After
this the sharpest kind of practice will be all that I shall seem to be
fit for. It isn't the money. I can retire with enough for your wants and
for mine. If I could retire amid the good words of men I should be
happy. But, even if I retire, men will say that I have filled my pockets
with plunder from Tretton."
"That will never be said."
"Were I to publish an account of the whole affair,--which I am bound in
honor not to do,--explaining it all from beginning to end, people would
only say that I was endeavoring to lay the whole weight of the guilt
upon my confederate who was dead. Why did he pick me out for such
usage,--me who have been so true to him?"
There was something almost weak, almost feminine in the tone of Mr.

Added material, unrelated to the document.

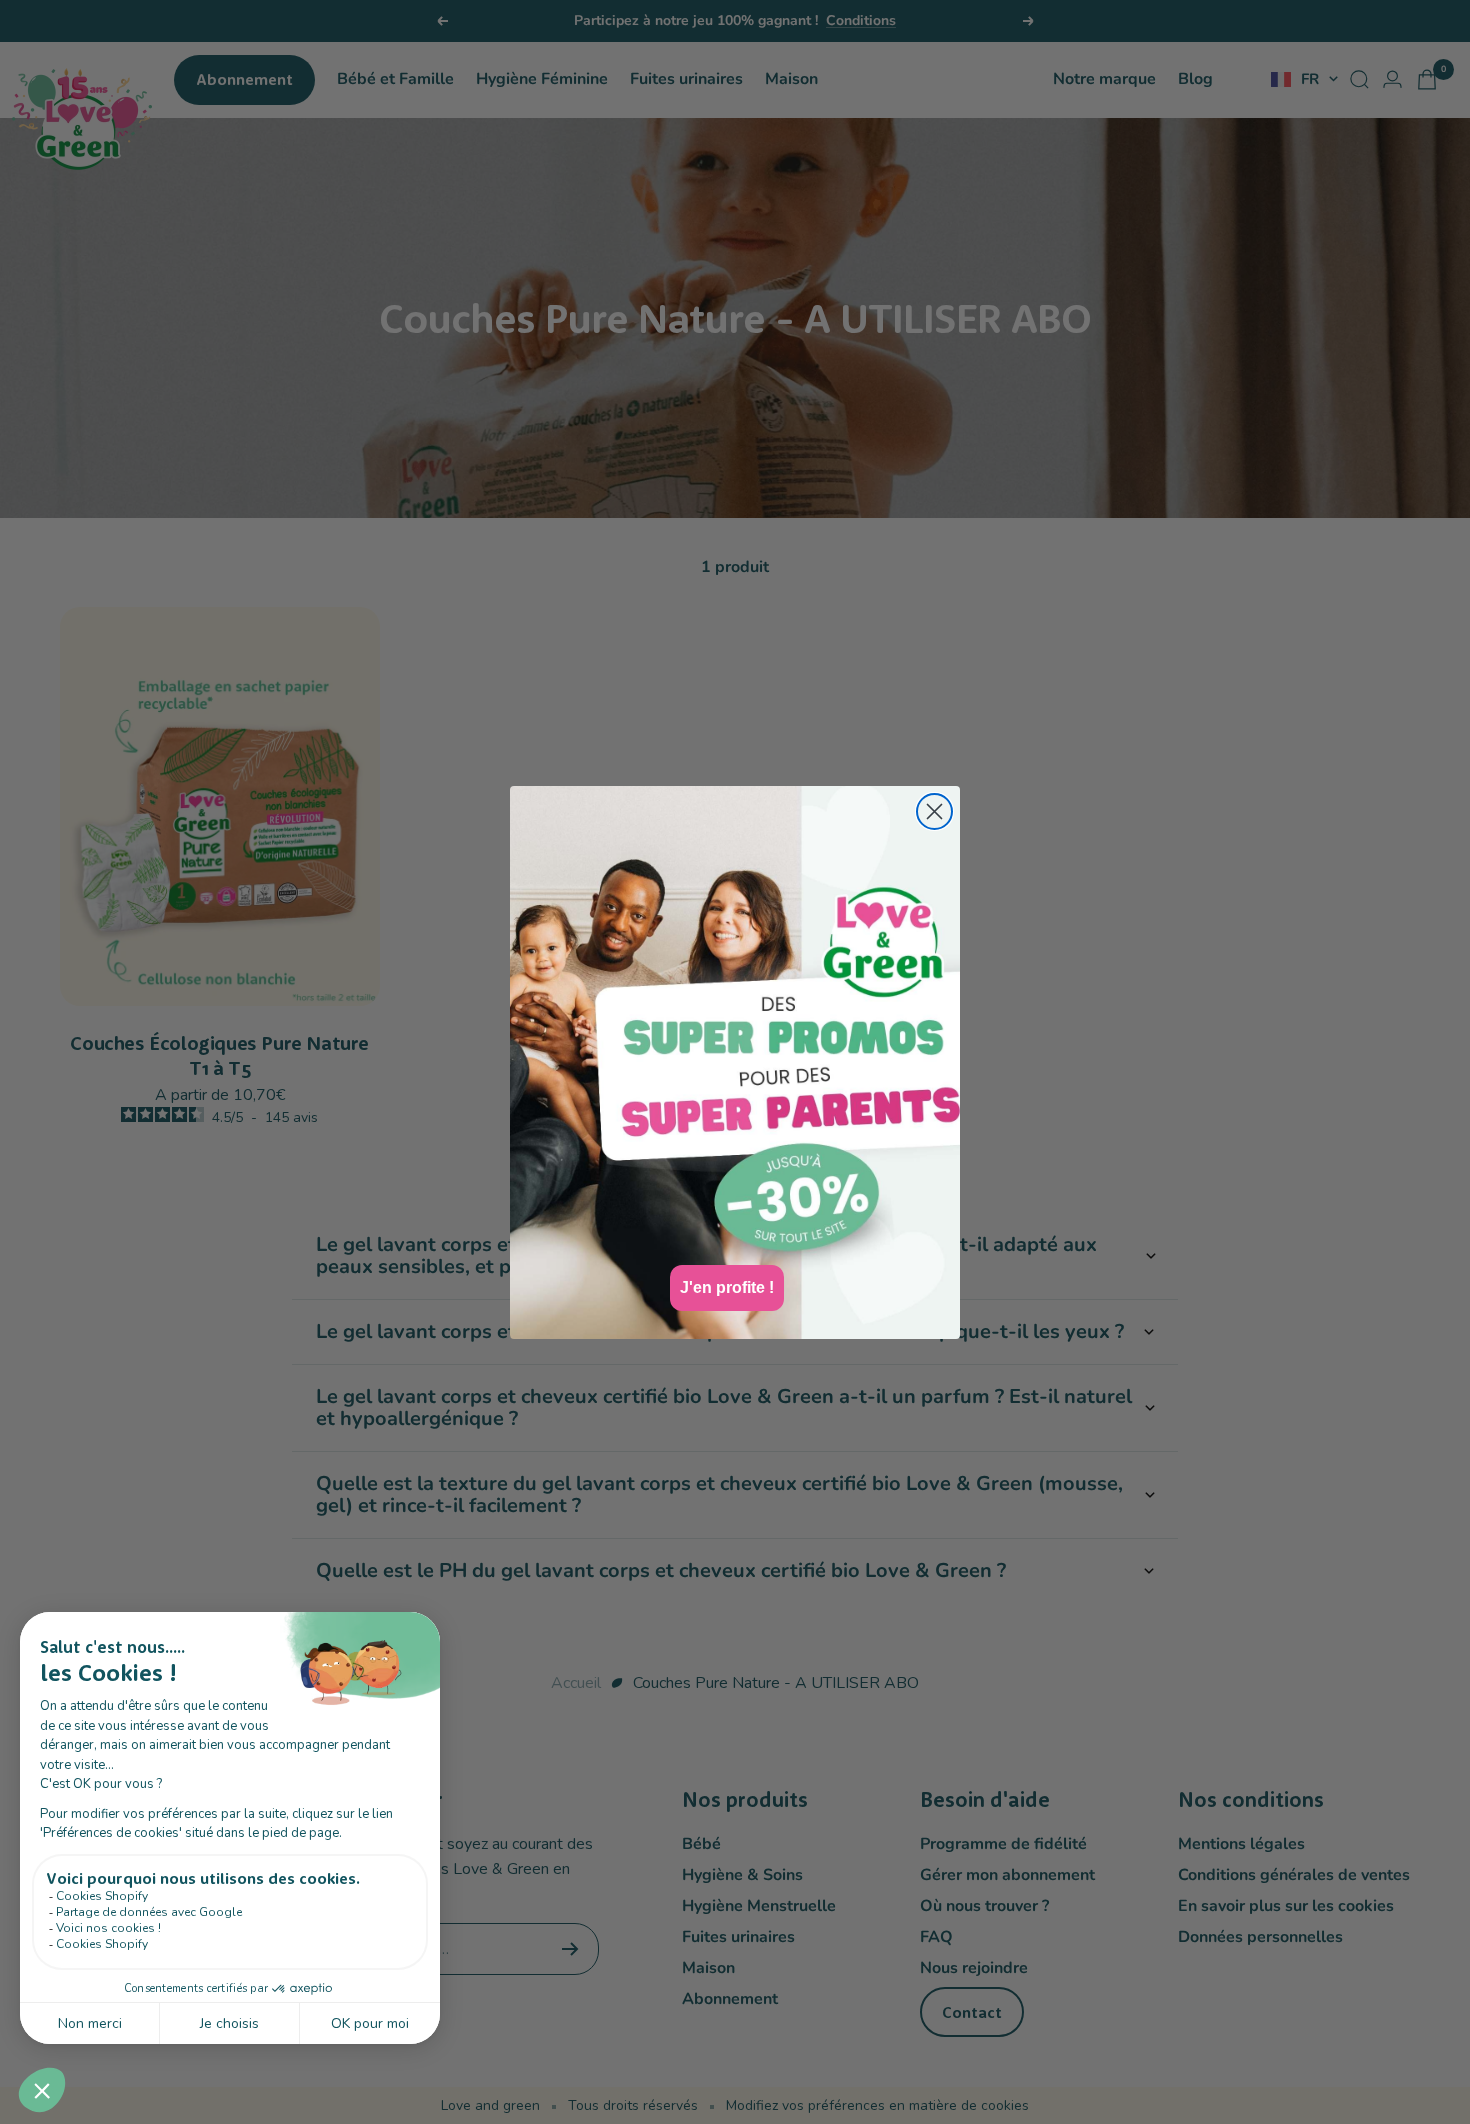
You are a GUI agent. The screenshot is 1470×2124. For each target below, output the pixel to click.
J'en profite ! (727, 1287)
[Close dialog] (934, 811)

Grey's complaints. But to Dolly they were neither feminine nor weak. To
her her father's grief was true and well-founded; but for herself in her
own heart there was some joy to be drawn from it. How would it have been
with her if the sharp practice had been his, and the success? What would
have been her state of mind had she known her father to have conceived
these base tricks? Or what would have been her condition had her father
been of such a kind as to have taught her that the doing of such tricks
should be indifferent to her? To have been high above them all,--for him
and for her,--was not that everything? And was she not sure that the
truth would come to light at last? And if not here, would not the truth
come to light elsewhere where light would be of more avail than here?
Such was the consolation with which Dolly consoled herself.